The assessment of the results from the CD-specific questionnaires indicated that CD-positive patients show a significantly different profile in comparison to CD-negative individuals. So, CD-positive patients claimed symptoms in 86.1% of cases, whereas this was true for only 41.4% of the CD-negative cases. Symptoms like dizziness, chest pain, and fatigue were the most common ones in CD patients, and targeted questions for these and related symptoms could lead to a further evaluation of CD. In the physical examination, heart murmurs, rhythms problems, edema, etc. should also be seen as a hint to consider CD as an underlying disease.
The ECG assessments confirmed that CD-positive patients suffer from a variety of cardiac diatheses and that these can be observed at different stages of the disease. An odds ratio of 2.6 was calculated for pathological cardiological findings in CD-positive patients 12 years of age and older. In total, 29.6% of the infected showed any irregular finding, ranging from B to D according to the Chagas associated American Heart Association (AHA) criteria [
15]. In summary, the findings result in a nearly 4-fold increase in the odds ratio comparing CD-positives with CD-negatives in an age- and sex-adjusted multi-factorial logistic regression model.

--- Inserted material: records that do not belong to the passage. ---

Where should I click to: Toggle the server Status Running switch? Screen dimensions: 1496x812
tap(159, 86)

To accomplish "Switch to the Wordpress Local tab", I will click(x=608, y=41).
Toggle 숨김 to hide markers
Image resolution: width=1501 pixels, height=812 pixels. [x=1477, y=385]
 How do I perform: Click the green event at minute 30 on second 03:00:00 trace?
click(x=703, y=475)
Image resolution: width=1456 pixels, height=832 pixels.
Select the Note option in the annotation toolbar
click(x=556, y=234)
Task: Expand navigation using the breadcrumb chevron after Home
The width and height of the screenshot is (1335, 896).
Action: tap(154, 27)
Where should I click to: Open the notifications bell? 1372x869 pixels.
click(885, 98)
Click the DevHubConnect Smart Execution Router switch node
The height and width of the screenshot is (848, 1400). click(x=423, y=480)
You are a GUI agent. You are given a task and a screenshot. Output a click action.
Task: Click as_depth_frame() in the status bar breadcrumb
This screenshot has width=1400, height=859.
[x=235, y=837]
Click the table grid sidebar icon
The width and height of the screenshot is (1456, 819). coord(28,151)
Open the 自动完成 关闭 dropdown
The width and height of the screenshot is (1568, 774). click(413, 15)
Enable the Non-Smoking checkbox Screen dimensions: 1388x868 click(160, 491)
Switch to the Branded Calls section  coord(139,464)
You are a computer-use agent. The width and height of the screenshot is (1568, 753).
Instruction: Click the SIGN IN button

Cardiac rhythm disorders, in particular incomplete right bundle block, were the most commonly observed findings. Although such results were seen in healthy, non-infected individuals as well, they were significantly more frequent in
T. cruzi-infected individuals in line with previous reports [
15]. Consequently, an ECG should be obligatory for CD-positive individuals but in turn, it should also be used for screening purposes in the high endemicity setting even in the field to obtain a first impression on the stage and severity of the patient’s cardiac status and to indicate CD diagnosis. Because it is easy to perform an ECG in the field and the machine is transportable with a long lasting battery and not cost-intense, we recommend that an ECG screening should be included in the diagnostic algorithm for the indigenous communities in their high endemicity setting for CD in order to further improve the CD screening in this population in need.
Due to their insufficient specificity, CD-related symptoms and ECG changes cannot be the only criteria for a CD case definition. However, if they are observed in a highly endemic region for CD, they should lead to a consideration of CD as an important differential diagnosis. As a consequence, at least a rapid test (RT) for the further evaluation of the patient should be in place. In case of a positive RT result, further confirmatory testing should be initiated to make sure that the patient can receive adequate treatment, minimizing the patient’s risk of severe and life-shortening complications.
Next to its primary aim, the study also once more confirmed the previous observation that gastrointestinal infections are very common in Wiwa communities [
19,
20,
21,
24,
25,
26]. As the complaints disappeared after an appropriate treatment of the detected gastrointestinal pathogens (data not shown), an association with CD is unlikely. As stated above, it is likely that the high numbers of such infections are a result of poor socioeconomic conditions and a lack of clean water and sanitation.
The study has a number of limitations. For example, it would have been desirable to confirm pathologic findings from ECGs with cardiac echocardiography, cardiac parameters in peripheral blood. As there is just a single cardiologist available in the nearby zone and the distance to this specialist is still very far, it was not feasible to include such examinations in the study approach for logistical reasons and also not for capacity reasons of the cardiologist. In addition, specialized laboratories, which are able to measure cardiac parameters like pro-BNP or troponin, are far away. Their inclusion would also have required logistic and financial support that was not available for the study.